Of course I understand that ‘’tumor size in patients who did not undergo surgery cannot be calculated using a surgical specimen. In these patients, we assessed tumor size on EUS images’’ but this is two totally different approaches and results are not comparable. Tumor size measured by pathologist is never the same as tumor measured by imaging. In this case this is very important because for this particular study each millimeter is important, so you have two totally heterogenous groups

The source of bias regarding method of measurement and evidence or confirmation of malignancy at the first MRCP has not been improved. An explanation from the authors does not change the facts!
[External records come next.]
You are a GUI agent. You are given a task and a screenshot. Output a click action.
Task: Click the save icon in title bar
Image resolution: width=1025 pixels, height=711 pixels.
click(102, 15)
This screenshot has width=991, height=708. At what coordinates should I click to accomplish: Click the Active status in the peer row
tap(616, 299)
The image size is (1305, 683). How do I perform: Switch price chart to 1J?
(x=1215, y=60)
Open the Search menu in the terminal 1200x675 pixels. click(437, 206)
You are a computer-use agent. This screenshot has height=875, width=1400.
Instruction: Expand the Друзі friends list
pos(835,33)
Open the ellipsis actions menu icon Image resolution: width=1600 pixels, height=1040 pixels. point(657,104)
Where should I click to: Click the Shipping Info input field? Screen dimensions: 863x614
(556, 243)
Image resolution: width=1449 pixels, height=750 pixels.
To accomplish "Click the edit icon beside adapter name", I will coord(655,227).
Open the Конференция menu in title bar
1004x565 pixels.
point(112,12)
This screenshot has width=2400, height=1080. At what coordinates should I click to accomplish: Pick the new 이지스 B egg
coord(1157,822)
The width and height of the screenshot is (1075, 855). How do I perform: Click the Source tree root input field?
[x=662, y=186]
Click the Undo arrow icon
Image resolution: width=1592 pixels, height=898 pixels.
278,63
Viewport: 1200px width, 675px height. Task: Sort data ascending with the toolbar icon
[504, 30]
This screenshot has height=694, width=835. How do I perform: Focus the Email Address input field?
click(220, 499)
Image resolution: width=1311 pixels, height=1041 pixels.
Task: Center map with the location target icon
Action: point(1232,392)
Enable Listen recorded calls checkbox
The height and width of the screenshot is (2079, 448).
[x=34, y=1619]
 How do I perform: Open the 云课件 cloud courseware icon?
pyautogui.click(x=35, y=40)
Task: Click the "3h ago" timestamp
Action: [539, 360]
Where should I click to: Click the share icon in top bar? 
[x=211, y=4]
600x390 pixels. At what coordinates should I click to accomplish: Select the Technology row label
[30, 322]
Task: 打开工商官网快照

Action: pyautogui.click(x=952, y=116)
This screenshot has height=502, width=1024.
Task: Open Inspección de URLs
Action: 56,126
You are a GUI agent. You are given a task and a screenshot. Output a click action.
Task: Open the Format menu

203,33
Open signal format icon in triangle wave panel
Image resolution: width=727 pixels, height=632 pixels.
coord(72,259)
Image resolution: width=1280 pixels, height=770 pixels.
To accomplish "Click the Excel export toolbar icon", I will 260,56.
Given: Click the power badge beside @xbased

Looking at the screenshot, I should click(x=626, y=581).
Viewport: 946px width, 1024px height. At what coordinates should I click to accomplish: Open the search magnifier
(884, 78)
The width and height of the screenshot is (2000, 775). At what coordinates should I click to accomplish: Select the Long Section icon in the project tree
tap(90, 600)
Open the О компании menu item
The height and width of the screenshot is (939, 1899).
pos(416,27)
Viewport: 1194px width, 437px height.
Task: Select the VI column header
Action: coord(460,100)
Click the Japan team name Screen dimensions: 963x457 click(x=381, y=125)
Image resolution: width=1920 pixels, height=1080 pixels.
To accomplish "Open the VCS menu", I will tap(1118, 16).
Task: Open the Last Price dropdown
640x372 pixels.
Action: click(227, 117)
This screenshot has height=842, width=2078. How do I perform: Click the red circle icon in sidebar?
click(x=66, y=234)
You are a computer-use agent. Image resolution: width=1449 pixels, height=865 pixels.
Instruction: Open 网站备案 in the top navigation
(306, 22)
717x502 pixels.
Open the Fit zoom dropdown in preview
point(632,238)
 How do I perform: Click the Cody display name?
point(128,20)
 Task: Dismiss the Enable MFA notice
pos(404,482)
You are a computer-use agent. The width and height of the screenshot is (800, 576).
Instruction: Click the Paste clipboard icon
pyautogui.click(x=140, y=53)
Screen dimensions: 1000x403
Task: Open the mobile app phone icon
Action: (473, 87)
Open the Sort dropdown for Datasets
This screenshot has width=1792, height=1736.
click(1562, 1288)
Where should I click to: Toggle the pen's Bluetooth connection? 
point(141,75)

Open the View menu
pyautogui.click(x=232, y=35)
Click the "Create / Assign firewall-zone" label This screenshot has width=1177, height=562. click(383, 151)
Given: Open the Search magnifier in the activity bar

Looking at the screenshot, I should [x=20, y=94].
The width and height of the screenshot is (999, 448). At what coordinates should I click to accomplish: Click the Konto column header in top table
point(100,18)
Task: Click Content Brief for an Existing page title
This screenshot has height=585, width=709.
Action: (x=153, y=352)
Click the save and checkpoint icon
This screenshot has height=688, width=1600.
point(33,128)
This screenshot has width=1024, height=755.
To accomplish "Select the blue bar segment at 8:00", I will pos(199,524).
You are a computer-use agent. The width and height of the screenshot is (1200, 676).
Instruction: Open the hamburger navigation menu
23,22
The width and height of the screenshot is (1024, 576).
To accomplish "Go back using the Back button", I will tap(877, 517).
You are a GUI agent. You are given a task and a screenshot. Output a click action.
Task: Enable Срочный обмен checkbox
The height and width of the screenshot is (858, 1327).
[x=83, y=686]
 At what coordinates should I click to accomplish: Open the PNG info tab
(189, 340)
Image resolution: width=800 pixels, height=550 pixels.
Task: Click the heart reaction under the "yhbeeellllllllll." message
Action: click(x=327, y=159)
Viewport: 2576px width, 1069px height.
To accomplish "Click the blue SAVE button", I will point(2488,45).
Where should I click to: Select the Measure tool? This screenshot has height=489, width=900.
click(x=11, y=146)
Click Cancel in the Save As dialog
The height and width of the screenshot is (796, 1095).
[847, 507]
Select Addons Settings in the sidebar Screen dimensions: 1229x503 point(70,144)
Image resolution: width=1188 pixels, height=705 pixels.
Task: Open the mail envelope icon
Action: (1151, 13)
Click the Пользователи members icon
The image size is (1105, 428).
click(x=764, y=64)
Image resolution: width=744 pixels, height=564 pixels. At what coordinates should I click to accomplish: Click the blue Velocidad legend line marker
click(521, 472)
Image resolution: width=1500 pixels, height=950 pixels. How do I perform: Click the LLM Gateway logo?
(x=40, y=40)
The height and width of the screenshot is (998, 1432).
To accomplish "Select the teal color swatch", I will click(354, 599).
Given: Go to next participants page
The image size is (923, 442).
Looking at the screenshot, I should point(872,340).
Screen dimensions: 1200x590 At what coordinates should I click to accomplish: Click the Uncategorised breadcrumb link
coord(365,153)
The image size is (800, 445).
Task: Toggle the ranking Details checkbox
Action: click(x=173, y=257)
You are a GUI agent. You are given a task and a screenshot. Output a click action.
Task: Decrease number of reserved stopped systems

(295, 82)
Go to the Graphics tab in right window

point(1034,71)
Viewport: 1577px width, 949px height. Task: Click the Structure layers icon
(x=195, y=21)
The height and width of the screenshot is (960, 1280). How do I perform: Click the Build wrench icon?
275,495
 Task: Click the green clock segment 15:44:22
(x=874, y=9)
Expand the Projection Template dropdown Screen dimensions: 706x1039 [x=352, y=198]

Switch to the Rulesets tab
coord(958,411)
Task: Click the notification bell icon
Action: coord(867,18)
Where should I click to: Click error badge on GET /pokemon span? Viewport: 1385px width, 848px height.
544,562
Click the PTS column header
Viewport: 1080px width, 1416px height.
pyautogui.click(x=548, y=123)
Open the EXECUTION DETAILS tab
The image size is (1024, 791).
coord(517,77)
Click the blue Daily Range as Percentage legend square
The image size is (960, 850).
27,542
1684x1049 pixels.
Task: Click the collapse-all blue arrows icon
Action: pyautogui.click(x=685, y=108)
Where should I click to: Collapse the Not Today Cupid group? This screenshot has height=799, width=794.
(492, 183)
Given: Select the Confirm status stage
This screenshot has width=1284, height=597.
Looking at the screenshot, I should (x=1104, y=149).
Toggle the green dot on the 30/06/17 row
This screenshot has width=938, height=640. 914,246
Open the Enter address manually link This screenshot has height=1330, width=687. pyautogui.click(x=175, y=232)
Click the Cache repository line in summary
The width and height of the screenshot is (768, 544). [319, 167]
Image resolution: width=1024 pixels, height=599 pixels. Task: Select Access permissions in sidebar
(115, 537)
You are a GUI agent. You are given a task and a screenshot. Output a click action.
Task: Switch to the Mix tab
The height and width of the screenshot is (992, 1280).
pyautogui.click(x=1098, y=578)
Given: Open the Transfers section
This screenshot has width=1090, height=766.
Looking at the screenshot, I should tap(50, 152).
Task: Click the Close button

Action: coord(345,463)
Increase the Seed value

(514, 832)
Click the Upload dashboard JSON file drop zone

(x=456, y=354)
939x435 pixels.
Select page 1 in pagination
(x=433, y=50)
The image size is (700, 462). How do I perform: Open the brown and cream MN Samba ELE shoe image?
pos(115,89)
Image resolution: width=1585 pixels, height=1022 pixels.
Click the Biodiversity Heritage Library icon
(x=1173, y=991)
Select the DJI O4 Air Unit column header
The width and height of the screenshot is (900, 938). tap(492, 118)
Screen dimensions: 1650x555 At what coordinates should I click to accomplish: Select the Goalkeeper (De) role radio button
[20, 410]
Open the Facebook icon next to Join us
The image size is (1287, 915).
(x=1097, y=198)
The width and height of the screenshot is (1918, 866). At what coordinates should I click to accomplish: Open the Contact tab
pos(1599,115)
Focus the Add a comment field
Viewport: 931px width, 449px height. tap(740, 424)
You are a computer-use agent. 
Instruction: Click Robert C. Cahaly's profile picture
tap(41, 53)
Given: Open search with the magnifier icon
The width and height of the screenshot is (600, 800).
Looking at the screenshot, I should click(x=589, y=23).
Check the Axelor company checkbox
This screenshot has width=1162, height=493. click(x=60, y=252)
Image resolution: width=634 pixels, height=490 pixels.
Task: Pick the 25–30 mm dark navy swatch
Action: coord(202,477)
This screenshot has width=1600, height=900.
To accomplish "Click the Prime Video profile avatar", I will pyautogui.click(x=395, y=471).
The authors should perform prospective study on larger sample size to reduce all mentioned important sources of bias. In this form, although it is interesting and well presented, this is not acceptable.

Author Response

Response: We would like to thank the reviewer for evaluating our manuscript and for the thoughtful comments. As the reviewer mentioned, the limited number of patients and the calculation method of the tumor size was a significant limitation of our study. We realize that we used an heterogeneous cohort of patients with PC and different methods to determine the tumor size. However, if we had excluded the patients with NAC or those who had not undergone surgery, the number of the remaining patients would have been only five. Therefore, we performed the analysis despite the presence of this heterogenicity. Despite such weakness, we believe that this study is worth publishing since our data clearly showed that progression of early PC is much longer than previously reported if we focus on MPD stenosis in MRCP examination. Thus, our study would make a contribution to the literature, as it highlights that we need to perform careful follow-up examination in patients displaying MPD stenosis on MRCP to detect early PC.

 

We agree with the reviewer that we need to perform a prospective study targeting a large number of patients to draw definitive conclusions. To avoid confusion and misunderstanding by the readership, we have revised the Discussion section and described the limitations of this study in a new paragraph as follows:

“Our study had some limitations. First, we enrolled a very limited number of patients because of the strict patient criteria. Second, this was a retrospective study, and the time interval and type of images were heterogeneous. Third, there was no confirmation of malignancy at the first MRCP. However, it should be considered that in each case the site of MPD stenosis corresponded with the diagnosed PC and that MPD stenosis was in the initial stage of PC. Fourth, the images used to calculate tumor diameter were heterogeneous as we assessed the tumors using various modalities (CT, MRI, and EUS). For calculating the final tumor size, we need to assess the size using resected specimen. Unfortunately, four out of nine patients underwent surgery after NAC or not received surgery because of tumor progression. EUS images were used to determine the tumor size in EUS images, as EUS examination was more accurate than the other imaging modalities (abdominal ultrasonography, CT, and MRI), especially for smaller lesions [39,40]. Tumor size was also independently calculated by a radiologist and two gastroenterologists for more accurate assessment. Finally, high-grade PanIN was treated as a cancerous lesion in our study, whereas this lesion has been treated as a precursor to PC outside of East Asia [41]. Thus, estimation of tumor progression time may be needed separately for patients with high-grade PanIN alone or with invasive PCs. Collectively, heterogenous populations with PC were analyzed in our study and, therefore, a prospective study including a large number of patients exhibiting MPD stenosis on MRCP is absolutely required to draw a conclusion that the progression time is much slower than that previously reported.” (Lines 663–680)

Reviewer 2 Report

In the present study, teh authors have attempted to assess pre-diagnostic images, including MRCP, that had been taken > 1 year earlier, and to investigate the natural history of early pancreatic cancer. They have hypothesized that assessment of MPD stenosis based on more sensitive MRCP would facilitate determining a more accurate progression period of PC than that reported in previous studies.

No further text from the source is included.